### Fragmento

En los primeros años de su carrera, Picasso pinta sobre todo a sus amigos varones: son las caricaturas de Casagemas, Sabartés… Pero, a partir de los años 20, la obra del pintor aparece cosida a las mujeres que ocuparon su vida y que determinaron no solo diferentes estados de ánimo, también diferentes estilos. Para Picasso las mujeres poseían la capacidad de representar la condición humana y, también, encarnaron la tragedia de la Guerra Civil española y la Segunda Guerra Mundial.

A través de Diaghilev, Picasso conoció a su primera mujer, la bailarina ucraniana Olga Khokhlova, de la que podremos ver el sereno Retrato de Olga Picasso (1923), en tres cuartos de perfil, con su moño, su mano apoyada en una butaca y la mirada melancólica reflejo de la dureza de la Revolución Rusa por la que pasaba su país y el drama del final de su matrimonio; tiene el porte de la tradición clásica. Olga con cuello de piel (1923) es un grabado que podría confundirse con un dibujo italiano del barroco. Mientras que Mujer con sombrero (1935) presenta una Olga esquemática, deshumanizada, con cara de máscara verde ácido y ojos de espanto. Las tres son la misma mujer, en las tres reconocemos la misma mirada oscura, vacía y, sin embargo, analizados de pared a pared, nos permiten cuestionarnos aquello que Elisabeth Cowling, comisaria de esta exposición, utiliza para definir a Picasso como «pintor sin estilo» argumentando no solo su dificultad para fijarse en un estilo determinado, sino su voluntad deliberada de practicar varios estilos a la vez. Ese «desconcertante pluriestilismo simultáneo de Picasso» que resumen sus aún más desconcertantes palabras: «El arte no es la aplicación de un canon de belleza, sino lo que el instinto y el cerebro pueden concebir más allá de cualquier canon».

A Olga le siguen los retratos de Marie-Thérèse Walter, de su amiga Nusch Éluard, de Dora Maar. Jacqueline Roque, su última viuda, se pegó un tiro, Walter se suicidó después de la muerte de Picasso, mientras que Dora Maar ingresó en un convento de clausura: «Después de Picasso, solo está Dios».

Jorge Semprún escribe un precioso recuerdo de lo que era la vida de Maar en el año del Guernica, 1937. Fotografió todas las etapas del cuadro en el taller, sus días y noches, la desesperación del creador. Picasso le llamaba Dora pro nobis. «Podríamos completar la apelación: Dora y llora pro nobis. Porque el llanto de Dora Maar ha rebasado la esfera de lo privado, de lo íntimo, de lo que solo ella y Pablo supieron y vivieron juntos, desviviéndose. El llanto de Dora Maar quedará ya para siempre como el llanto del Guernica. O sea, llanto del dolor y de la lucha. Dolor y rabia de llanto».

######
### Material proporcionado

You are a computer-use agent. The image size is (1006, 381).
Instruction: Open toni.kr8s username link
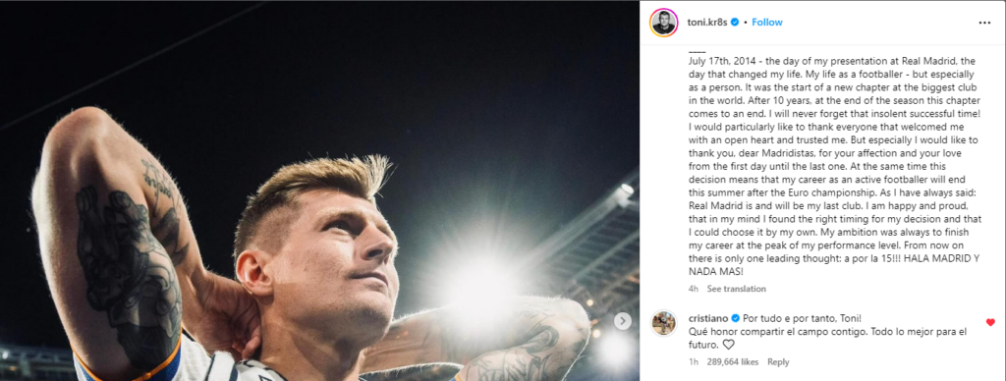(707, 22)
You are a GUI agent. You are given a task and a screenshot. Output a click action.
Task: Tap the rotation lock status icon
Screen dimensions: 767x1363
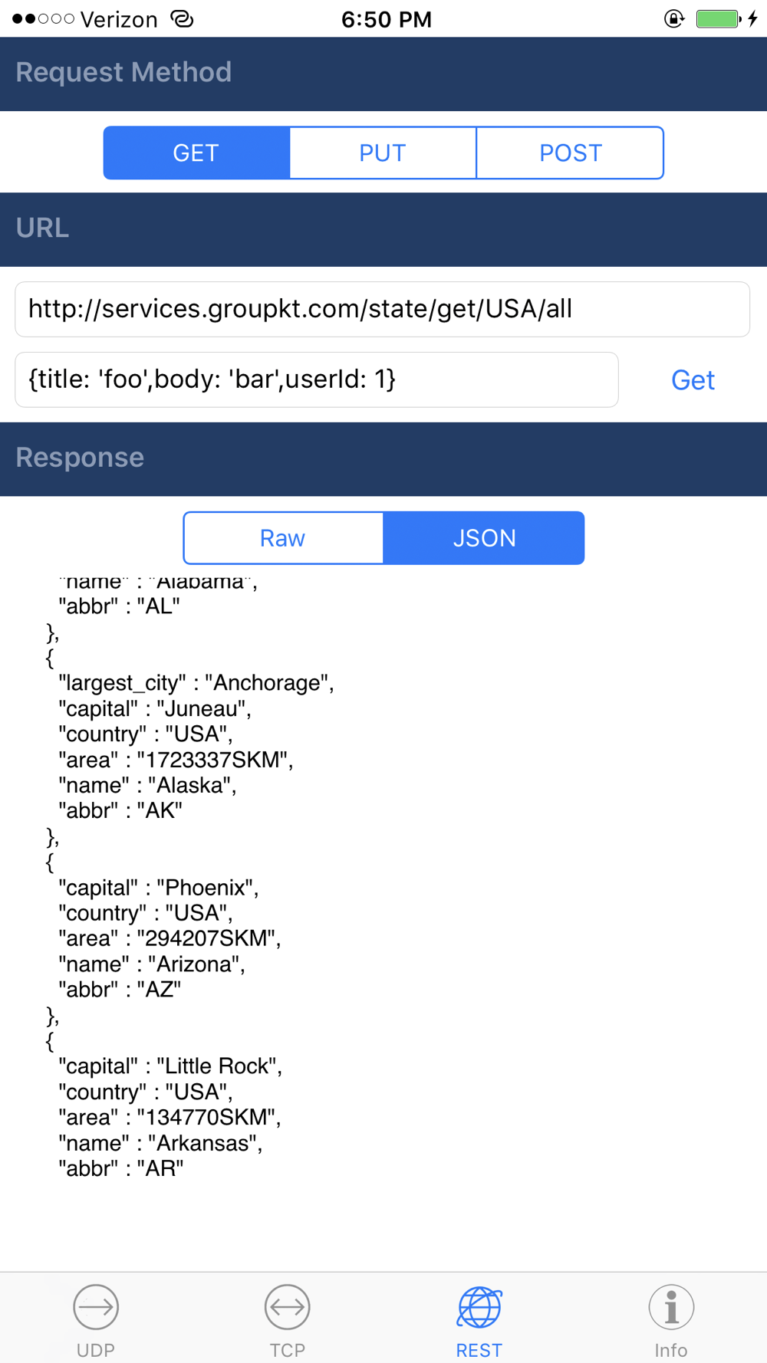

######

Ejercicios:
• 1. Devuelve el pasaje del fragmento sobre Picasso que va desde "En los primeros" hasta "Segunda Guerra Mundial.", incluido este último.
• 2. Responde a estas preguntas sobre el fragmento acerca de Picasso:
(a) ¿Cuál era la nacionalidad de Olga Khokhlova y a qué se dedicaba?
(b) ¿Qué año se señala como el año del Guernica?
(c) ¿Cómo llamaba Picasso a Dora Maar?
Las líneas no intervienen en nada de esto.

Respuestas finales:
• 1.
En los primeros años de su carrera, Picasso pinta sobre todo a sus amigos varones: son las caricaturas de Casagemas, Sabartés… Pero, a partir de los años 20, la obra del pintor aparece cosida a las mujeres que ocuparon su vida y que determinaron no solo diferentes estados de ánimo, también diferentes estilos. Para Picasso las mujeres poseían la capacidad de representar la condición humana y, también, encarnaron la tragedia de la Guerra Civil española y la Segunda Guerra Mundial.

• 2.
(a) Era ucraniana y se dedicaba a la danza: era bailarina.
(b) 1937.
(c) La llamaba Dora pro nobis.